| ABOUT THIS EXERCISE |
Could you please output all of the records exactly?

| DATA FOR PROCESSING |
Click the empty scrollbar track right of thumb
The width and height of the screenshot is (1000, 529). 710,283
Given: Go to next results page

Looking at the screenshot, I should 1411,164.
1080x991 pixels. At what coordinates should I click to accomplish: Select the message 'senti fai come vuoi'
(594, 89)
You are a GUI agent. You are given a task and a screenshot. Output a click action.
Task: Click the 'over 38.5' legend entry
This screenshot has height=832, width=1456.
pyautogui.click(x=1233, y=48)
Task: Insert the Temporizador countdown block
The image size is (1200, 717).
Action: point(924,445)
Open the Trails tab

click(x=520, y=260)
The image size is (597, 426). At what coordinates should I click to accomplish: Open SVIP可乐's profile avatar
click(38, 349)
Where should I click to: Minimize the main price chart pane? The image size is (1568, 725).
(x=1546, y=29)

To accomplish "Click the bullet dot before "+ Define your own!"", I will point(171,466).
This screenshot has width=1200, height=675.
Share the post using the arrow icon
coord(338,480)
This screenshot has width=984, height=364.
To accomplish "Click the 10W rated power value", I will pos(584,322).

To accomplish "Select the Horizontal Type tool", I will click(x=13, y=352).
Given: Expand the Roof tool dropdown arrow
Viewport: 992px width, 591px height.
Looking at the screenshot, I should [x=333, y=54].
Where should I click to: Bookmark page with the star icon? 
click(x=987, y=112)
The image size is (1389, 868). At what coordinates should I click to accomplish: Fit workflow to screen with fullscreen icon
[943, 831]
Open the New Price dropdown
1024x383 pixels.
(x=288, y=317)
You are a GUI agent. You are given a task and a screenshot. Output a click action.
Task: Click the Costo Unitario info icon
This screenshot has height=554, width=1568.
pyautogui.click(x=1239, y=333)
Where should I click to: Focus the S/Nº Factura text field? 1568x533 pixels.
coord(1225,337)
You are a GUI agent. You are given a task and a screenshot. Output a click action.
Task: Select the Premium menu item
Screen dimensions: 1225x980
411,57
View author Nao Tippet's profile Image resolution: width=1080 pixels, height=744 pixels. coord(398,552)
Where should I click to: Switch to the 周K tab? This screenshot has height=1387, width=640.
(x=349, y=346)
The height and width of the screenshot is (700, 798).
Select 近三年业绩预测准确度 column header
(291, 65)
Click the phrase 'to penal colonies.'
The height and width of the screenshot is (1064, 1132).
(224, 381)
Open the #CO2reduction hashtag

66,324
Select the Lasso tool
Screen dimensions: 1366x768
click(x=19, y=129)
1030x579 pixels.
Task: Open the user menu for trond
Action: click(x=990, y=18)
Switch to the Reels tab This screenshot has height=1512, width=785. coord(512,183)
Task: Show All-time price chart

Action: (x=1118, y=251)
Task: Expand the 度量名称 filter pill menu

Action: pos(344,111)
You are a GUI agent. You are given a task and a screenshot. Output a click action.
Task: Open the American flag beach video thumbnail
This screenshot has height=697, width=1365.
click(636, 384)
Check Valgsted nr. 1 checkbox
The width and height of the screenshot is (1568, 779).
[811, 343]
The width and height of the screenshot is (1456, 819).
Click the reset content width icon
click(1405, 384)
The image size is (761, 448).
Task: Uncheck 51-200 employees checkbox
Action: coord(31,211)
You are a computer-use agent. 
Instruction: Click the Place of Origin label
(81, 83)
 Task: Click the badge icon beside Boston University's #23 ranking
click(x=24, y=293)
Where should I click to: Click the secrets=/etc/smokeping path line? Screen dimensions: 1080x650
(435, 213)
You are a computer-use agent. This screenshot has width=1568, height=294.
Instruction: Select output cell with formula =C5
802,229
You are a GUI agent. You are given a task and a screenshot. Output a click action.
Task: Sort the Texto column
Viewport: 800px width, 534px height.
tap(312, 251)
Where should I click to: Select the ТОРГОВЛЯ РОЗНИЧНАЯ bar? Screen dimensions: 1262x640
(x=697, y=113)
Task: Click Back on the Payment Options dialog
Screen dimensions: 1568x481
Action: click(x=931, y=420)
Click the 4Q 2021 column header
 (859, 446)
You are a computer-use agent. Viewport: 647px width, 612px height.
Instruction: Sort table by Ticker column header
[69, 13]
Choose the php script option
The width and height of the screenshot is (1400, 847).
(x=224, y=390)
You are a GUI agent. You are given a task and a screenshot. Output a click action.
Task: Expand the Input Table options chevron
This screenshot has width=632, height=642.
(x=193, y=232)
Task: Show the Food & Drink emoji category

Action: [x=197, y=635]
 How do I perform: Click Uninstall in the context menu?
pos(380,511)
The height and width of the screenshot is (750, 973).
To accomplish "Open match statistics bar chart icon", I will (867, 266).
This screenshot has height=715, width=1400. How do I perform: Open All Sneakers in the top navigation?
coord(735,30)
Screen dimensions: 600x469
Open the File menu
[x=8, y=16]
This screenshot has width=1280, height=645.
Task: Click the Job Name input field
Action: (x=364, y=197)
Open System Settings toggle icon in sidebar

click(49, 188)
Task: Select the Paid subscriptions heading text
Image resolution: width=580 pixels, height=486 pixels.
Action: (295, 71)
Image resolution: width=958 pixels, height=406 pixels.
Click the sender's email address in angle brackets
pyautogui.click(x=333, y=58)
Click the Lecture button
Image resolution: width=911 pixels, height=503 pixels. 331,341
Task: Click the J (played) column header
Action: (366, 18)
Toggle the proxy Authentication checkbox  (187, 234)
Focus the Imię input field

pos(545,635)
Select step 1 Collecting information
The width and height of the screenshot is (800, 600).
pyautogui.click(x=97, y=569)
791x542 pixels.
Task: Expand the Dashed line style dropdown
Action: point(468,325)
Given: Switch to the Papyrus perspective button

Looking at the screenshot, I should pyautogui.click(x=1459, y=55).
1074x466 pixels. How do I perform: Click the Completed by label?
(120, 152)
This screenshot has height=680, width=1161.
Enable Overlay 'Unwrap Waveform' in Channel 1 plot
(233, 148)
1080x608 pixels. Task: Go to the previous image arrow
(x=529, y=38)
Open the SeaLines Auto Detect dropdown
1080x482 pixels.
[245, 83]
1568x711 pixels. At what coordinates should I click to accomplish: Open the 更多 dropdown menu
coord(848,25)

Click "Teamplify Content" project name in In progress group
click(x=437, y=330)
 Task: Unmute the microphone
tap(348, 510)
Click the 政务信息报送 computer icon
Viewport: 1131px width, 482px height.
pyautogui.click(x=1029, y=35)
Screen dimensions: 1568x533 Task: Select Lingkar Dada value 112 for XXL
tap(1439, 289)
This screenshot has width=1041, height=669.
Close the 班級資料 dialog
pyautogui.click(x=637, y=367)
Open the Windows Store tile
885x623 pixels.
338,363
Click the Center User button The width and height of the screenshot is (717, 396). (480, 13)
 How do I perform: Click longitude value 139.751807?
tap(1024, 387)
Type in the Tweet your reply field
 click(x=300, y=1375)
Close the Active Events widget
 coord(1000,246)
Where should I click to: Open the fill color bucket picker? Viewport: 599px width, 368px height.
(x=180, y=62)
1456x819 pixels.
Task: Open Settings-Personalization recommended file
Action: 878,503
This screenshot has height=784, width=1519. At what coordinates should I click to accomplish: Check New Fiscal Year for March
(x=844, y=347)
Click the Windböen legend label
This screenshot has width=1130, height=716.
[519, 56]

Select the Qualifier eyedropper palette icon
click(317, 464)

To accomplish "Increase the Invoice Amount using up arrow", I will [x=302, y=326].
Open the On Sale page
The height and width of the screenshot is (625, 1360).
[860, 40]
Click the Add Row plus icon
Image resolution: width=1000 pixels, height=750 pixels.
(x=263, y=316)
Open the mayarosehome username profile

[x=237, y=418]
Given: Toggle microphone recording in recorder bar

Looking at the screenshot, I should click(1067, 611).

| RESPONSE TO THIS EXERCISE |
Click the empty scrollbar track right of thumb
The width and height of the screenshot is (1000, 529). 710,283
Given: Go to next results page

Looking at the screenshot, I should 1411,164.
1080x991 pixels. At what coordinates should I click to accomplish: Select the message 'senti fai come vuoi'
(594, 89)
You are a GUI agent. You are given a task and a screenshot. Output a click action.
Task: Click the 'over 38.5' legend entry
This screenshot has height=832, width=1456.
pyautogui.click(x=1233, y=48)
Task: Insert the Temporizador countdown block
The image size is (1200, 717).
Action: point(924,445)
Open the Trails tab

click(x=520, y=260)
The image size is (597, 426). At what coordinates should I click to accomplish: Open SVIP可乐's profile avatar
click(38, 349)
Where should I click to: Minimize the main price chart pane? The image size is (1568, 725).
(x=1546, y=29)

To accomplish "Click the bullet dot before "+ Define your own!"", I will point(171,466).
This screenshot has width=1200, height=675.
Share the post using the arrow icon
coord(338,480)
This screenshot has width=984, height=364.
To accomplish "Click the 10W rated power value", I will pos(584,322).

To accomplish "Select the Horizontal Type tool", I will click(x=13, y=352).
Given: Expand the Roof tool dropdown arrow
Viewport: 992px width, 591px height.
Looking at the screenshot, I should [x=333, y=54].
Where should I click to: Bookmark page with the star icon? 
click(x=987, y=112)
The image size is (1389, 868). At what coordinates should I click to accomplish: Fit workflow to screen with fullscreen icon
[943, 831]
Open the New Price dropdown
1024x383 pixels.
(x=288, y=317)
You are a GUI agent. You are given a task and a screenshot. Output a click action.
Task: Click the Costo Unitario info icon
This screenshot has height=554, width=1568.
pyautogui.click(x=1239, y=333)
Where should I click to: Focus the S/Nº Factura text field? 1568x533 pixels.
coord(1225,337)
You are a GUI agent. You are given a task and a screenshot. Output a click action.
Task: Select the Premium menu item
Screen dimensions: 1225x980
411,57
View author Nao Tippet's profile Image resolution: width=1080 pixels, height=744 pixels. coord(398,552)
Where should I click to: Switch to the 周K tab? This screenshot has height=1387, width=640.
(x=349, y=346)
The height and width of the screenshot is (700, 798).
Select 近三年业绩预测准确度 column header
(291, 65)
Click the phrase 'to penal colonies.'
The height and width of the screenshot is (1064, 1132).
(224, 381)
Open the #CO2reduction hashtag

66,324
Select the Lasso tool
Screen dimensions: 1366x768
click(x=19, y=129)
1030x579 pixels.
Task: Open the user menu for trond
Action: click(x=990, y=18)
Switch to the Reels tab This screenshot has height=1512, width=785. coord(512,183)
Task: Show All-time price chart

Action: (x=1118, y=251)
Task: Expand the 度量名称 filter pill menu

Action: pos(344,111)
You are a GUI agent. You are given a task and a screenshot. Output a click action.
Task: Open the American flag beach video thumbnail
This screenshot has height=697, width=1365.
click(636, 384)
Check Valgsted nr. 1 checkbox
The width and height of the screenshot is (1568, 779).
[811, 343]
The width and height of the screenshot is (1456, 819).
Click the reset content width icon
click(1405, 384)
The image size is (761, 448).
Task: Uncheck 51-200 employees checkbox
Action: coord(31,211)
You are a computer-use agent. 
Instruction: Click the Place of Origin label
(81, 83)
 Task: Click the badge icon beside Boston University's #23 ranking
click(x=24, y=293)
Where should I click to: Click the secrets=/etc/smokeping path line? Screen dimensions: 1080x650
(435, 213)
You are a computer-use agent. This screenshot has width=1568, height=294.
Instruction: Select output cell with formula =C5
802,229
You are a GUI agent. You are given a task and a screenshot. Output a click action.
Task: Sort the Texto column
Viewport: 800px width, 534px height.
tap(312, 251)
Where should I click to: Select the ТОРГОВЛЯ РОЗНИЧНАЯ bar? Screen dimensions: 1262x640
(x=697, y=113)
Task: Click Back on the Payment Options dialog
Screen dimensions: 1568x481
Action: click(x=931, y=420)
Click the 4Q 2021 column header
 (859, 446)
You are a computer-use agent. Viewport: 647px width, 612px height.
Instruction: Sort table by Ticker column header
[69, 13]
Choose the php script option
The width and height of the screenshot is (1400, 847).
(x=224, y=390)
You are a GUI agent. You are given a task and a screenshot. Output a click action.
Task: Expand the Input Table options chevron
This screenshot has width=632, height=642.
(x=193, y=232)
Task: Show the Food & Drink emoji category

Action: [x=197, y=635]
 How do I perform: Click Uninstall in the context menu?
pos(380,511)
The height and width of the screenshot is (750, 973).
To accomplish "Open match statistics bar chart icon", I will (867, 266).
This screenshot has height=715, width=1400. How do I perform: Open All Sneakers in the top navigation?
coord(735,30)
Screen dimensions: 600x469
Open the File menu
[x=8, y=16]
This screenshot has width=1280, height=645.
Task: Click the Job Name input field
Action: (x=364, y=197)
Open System Settings toggle icon in sidebar

click(49, 188)
Task: Select the Paid subscriptions heading text
Image resolution: width=580 pixels, height=486 pixels.
Action: (295, 71)
Image resolution: width=958 pixels, height=406 pixels.
Click the sender's email address in angle brackets
pyautogui.click(x=333, y=58)
Click the Lecture button
Image resolution: width=911 pixels, height=503 pixels. 331,341
Task: Click the J (played) column header
Action: (366, 18)
Toggle the proxy Authentication checkbox  (187, 234)
Focus the Imię input field

pos(545,635)
Select step 1 Collecting information
The width and height of the screenshot is (800, 600).
pyautogui.click(x=97, y=569)
791x542 pixels.
Task: Expand the Dashed line style dropdown
Action: point(468,325)
Given: Switch to the Papyrus perspective button

Looking at the screenshot, I should pyautogui.click(x=1459, y=55).
1074x466 pixels. How do I perform: Click the Completed by label?
(120, 152)
This screenshot has height=680, width=1161.
Enable Overlay 'Unwrap Waveform' in Channel 1 plot
(233, 148)
1080x608 pixels. Task: Go to the previous image arrow
(x=529, y=38)
Open the SeaLines Auto Detect dropdown
1080x482 pixels.
[245, 83]
1568x711 pixels. At what coordinates should I click to accomplish: Open the 更多 dropdown menu
coord(848,25)

Click "Teamplify Content" project name in In progress group
click(x=437, y=330)
 Task: Unmute the microphone
tap(348, 510)
Click the 政务信息报送 computer icon
Viewport: 1131px width, 482px height.
pyautogui.click(x=1029, y=35)
Screen dimensions: 1568x533 Task: Select Lingkar Dada value 112 for XXL
tap(1439, 289)
This screenshot has width=1041, height=669.
Close the 班級資料 dialog
pyautogui.click(x=637, y=367)
Open the Windows Store tile
885x623 pixels.
338,363
Click the Center User button The width and height of the screenshot is (717, 396). (480, 13)
 How do I perform: Click longitude value 139.751807?
tap(1024, 387)
Type in the Tweet your reply field
 click(x=300, y=1375)
Close the Active Events widget
 coord(1000,246)
Where should I click to: Open the fill color bucket picker? Viewport: 599px width, 368px height.
(x=180, y=62)
1456x819 pixels.
Task: Open Settings-Personalization recommended file
Action: 878,503
This screenshot has height=784, width=1519. At what coordinates should I click to accomplish: Check New Fiscal Year for March
(x=844, y=347)
Click the Windböen legend label
This screenshot has width=1130, height=716.
[519, 56]

Select the Qualifier eyedropper palette icon
click(317, 464)

To accomplish "Increase the Invoice Amount using up arrow", I will [x=302, y=326].
Open the On Sale page
The height and width of the screenshot is (625, 1360).
[860, 40]
Click the Add Row plus icon
Image resolution: width=1000 pixels, height=750 pixels.
(x=263, y=316)
Open the mayarosehome username profile

[x=237, y=418]
Given: Toggle microphone recording in recorder bar

Looking at the screenshot, I should click(1067, 611).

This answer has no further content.